## INFORMATION SUPPLIED
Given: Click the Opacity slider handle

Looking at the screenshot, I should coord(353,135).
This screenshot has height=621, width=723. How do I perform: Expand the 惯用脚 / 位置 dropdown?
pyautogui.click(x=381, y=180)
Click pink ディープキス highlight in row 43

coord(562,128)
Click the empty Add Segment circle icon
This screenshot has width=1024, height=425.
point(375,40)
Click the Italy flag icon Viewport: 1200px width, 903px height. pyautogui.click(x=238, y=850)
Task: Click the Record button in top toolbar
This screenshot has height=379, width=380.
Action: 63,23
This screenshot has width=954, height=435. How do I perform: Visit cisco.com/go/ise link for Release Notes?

...

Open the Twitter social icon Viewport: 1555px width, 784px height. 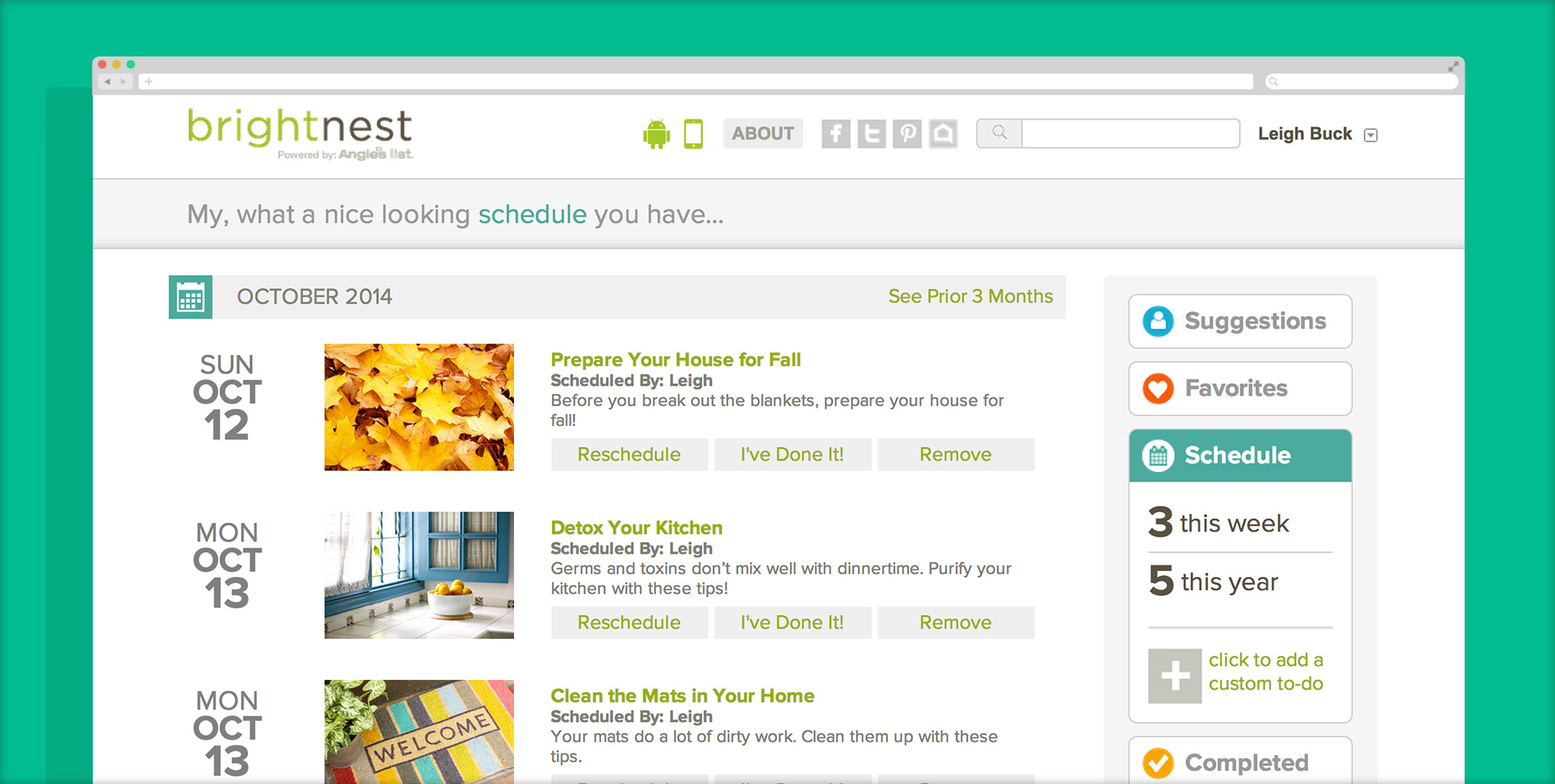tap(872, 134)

==

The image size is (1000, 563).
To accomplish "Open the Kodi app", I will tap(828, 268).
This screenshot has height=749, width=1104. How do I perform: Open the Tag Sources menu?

## EXERCISE PROMPT
Would you copy out exactly the lines above that start at the one containing "The image size is (1000, 563)." and end at the one containing "This screenshot has height=749, width=1104.", inclusive?

## EXERCISE ANSWER
The image size is (1000, 563).
To accomplish "Open the Kodi app", I will tap(828, 268).
This screenshot has height=749, width=1104. How do I perform: Open the Tag Sources menu?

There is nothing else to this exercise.